IE6 usage is dropping like a stone

How long until this poor excuse for new-millenium technology passes on?
By Oli on Monday, 30th April 2007. More information. Comments.

Six years old and still causing plenty of headaches for webdevelopers, IE6 represents everything that is bad and wrong with Microsoft... But there is hope! Figures show that IE6 usage is dropping right off, really much faster than could be expected.

On November 1st 2006, Microsoft started pushing out IE7 as a critical update.

There was wide speculation from all sides on what this might do to the browser landscape but including this months figures into the equation, I have some exciting news.

IE7 is growing FAST!

That's right with the first 20 days of this month taken into account, I've had more visits from IE7 this month than IE6!

So Microsoft wins again... What's good about that?

If this growth carries on like this until IE6 is taking up less than 5%, you can responsibly start to reduce how much you concentrate on that browser.

Why is designing a website so hard?

When I design things for myself, I have 7 browser versions in mind: Firefox 1&2, IE 6&7, Opera, Safari and Konqueror. Why is designing a website so hard? Why won't they all just make sure their rendering engine outputs the same jazz or not release it?

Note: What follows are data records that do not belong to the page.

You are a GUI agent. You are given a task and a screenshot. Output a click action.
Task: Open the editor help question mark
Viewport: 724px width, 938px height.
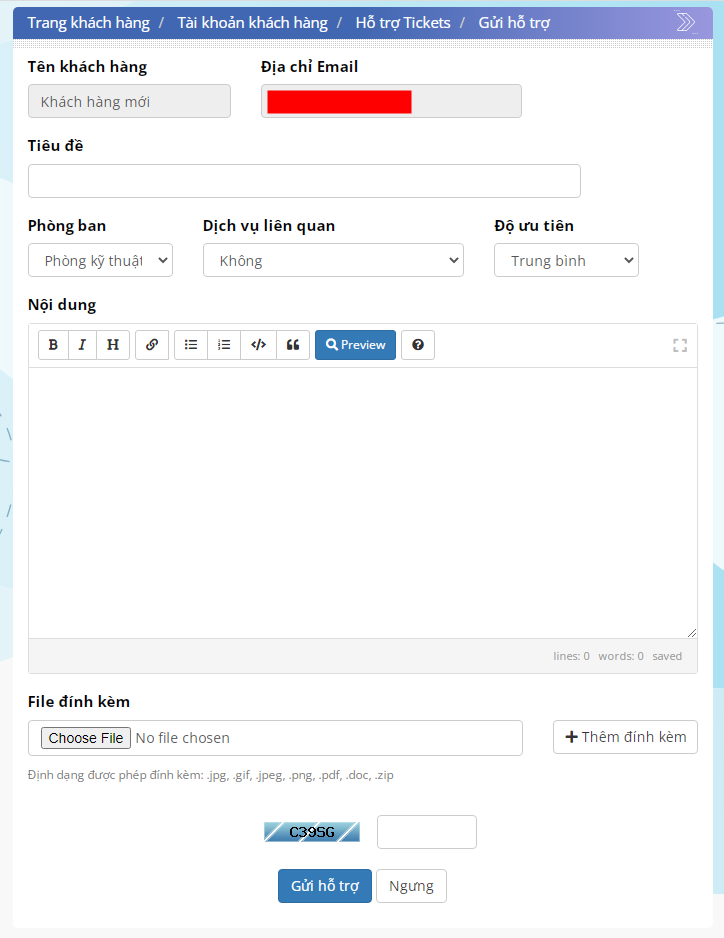click(x=418, y=345)
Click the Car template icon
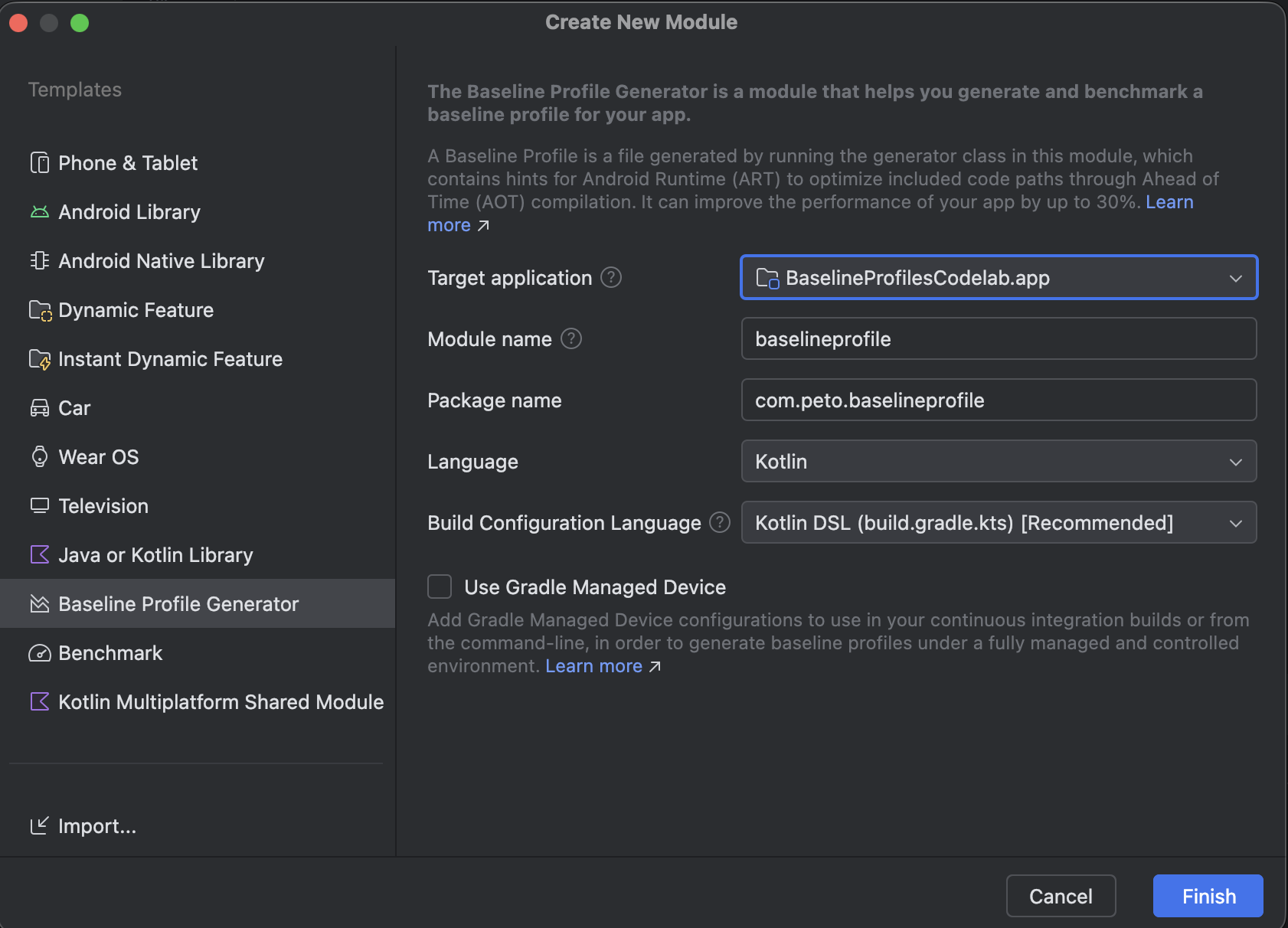Screen dimensions: 1288x928 coord(40,408)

Anyway, the death of IE6 means a few things:

CSS progress. As designers, we've had to forgo all the beautiful things that CSS can do, in favour of what the oldest popular browser in our demographic will do. It's really quite depressing at times. IE6 kicking the bucket means we can get on with things and although IE7 is by no means up-to-date, the progress will be appreciated from this developer, for one.

RSS availability. While it's still a helpful feature, keeping people updated via email updates is a dog. Users don't want to give you their information because of spammers and you don't really want to collect their information unless you're a spammer (or other marketing type) because of the development time so it's really a lose-lose situation. IE7 supports RSS out-the-box so it should be increasingly possible to ask people to subscribe to your RSS feed and them being able to do so without asking "What's RSS?"

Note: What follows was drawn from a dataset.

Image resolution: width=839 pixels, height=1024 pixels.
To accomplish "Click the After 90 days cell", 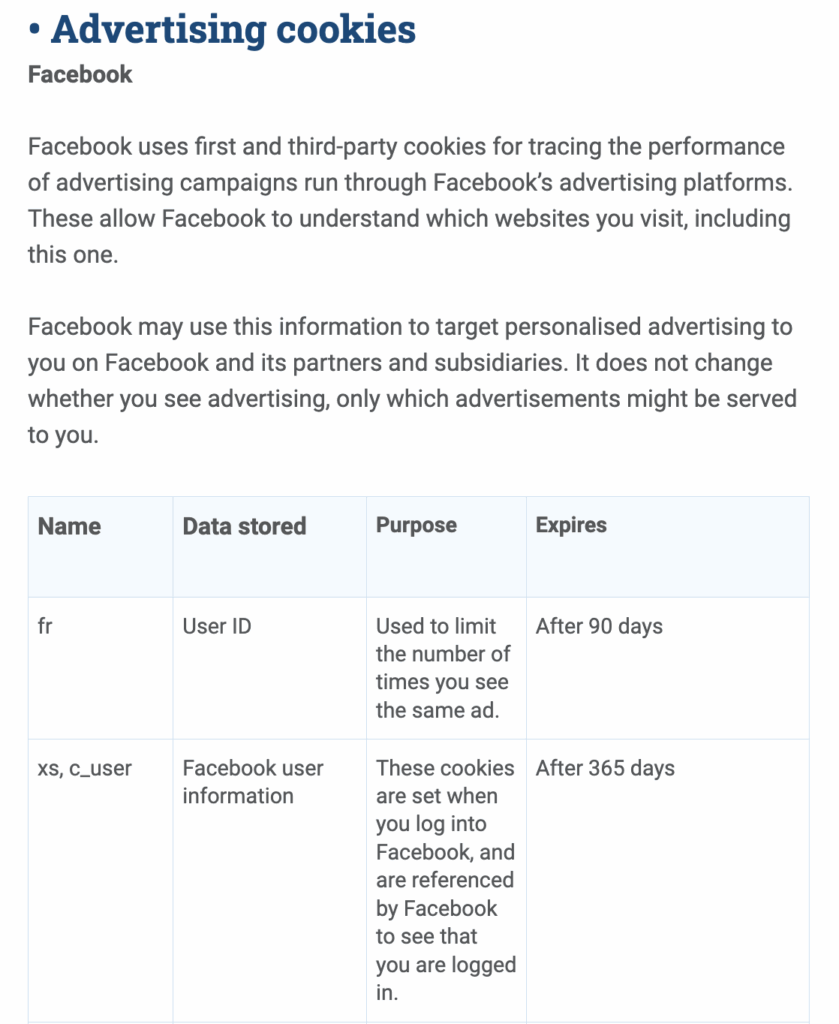I will pos(599,627).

JavaScript improvements. For one they've dumped the ActiveX XMLHTTP object in favour of a native scripting version. This means you can still run AJAX requests on people who (quite rightly) block ActiveX.

So what?

That's the thing. Are we going to be stuck with IE7 for 5 years or are Microsoft going to let the fabled IE team work on the browser around the year and support them in making it better?

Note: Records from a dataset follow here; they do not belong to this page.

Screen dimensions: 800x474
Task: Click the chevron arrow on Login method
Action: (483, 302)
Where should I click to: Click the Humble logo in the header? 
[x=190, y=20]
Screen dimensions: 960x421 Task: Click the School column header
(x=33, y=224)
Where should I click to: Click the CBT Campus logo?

More importantly, are we going to see future versions pushed out over Windows Update as super-high-you-have-no-choice-in-the-matter-priority updates? Or are they going to languish to the bottom and not get installed by 30% of users?

If the figures carry on like they have been, we'll see the death of IE6 before the year is out. 2-3 months to be more precise. It's a nice dream, if nothing else.

Grav

Written by Oli on Monday, 30 April 2007. Tagged with ie6, ie7, microsoft, technology. Read 2580 times. If you liked it, please give it a digg.

#1 /* 16 months, 5 days ago */
While this is excellent news - and yes it is excellent - as a web developer by trade (as you well know), catering to "legacy" browsers (as I now consider IE6) is one of the most frustrating elements of the job.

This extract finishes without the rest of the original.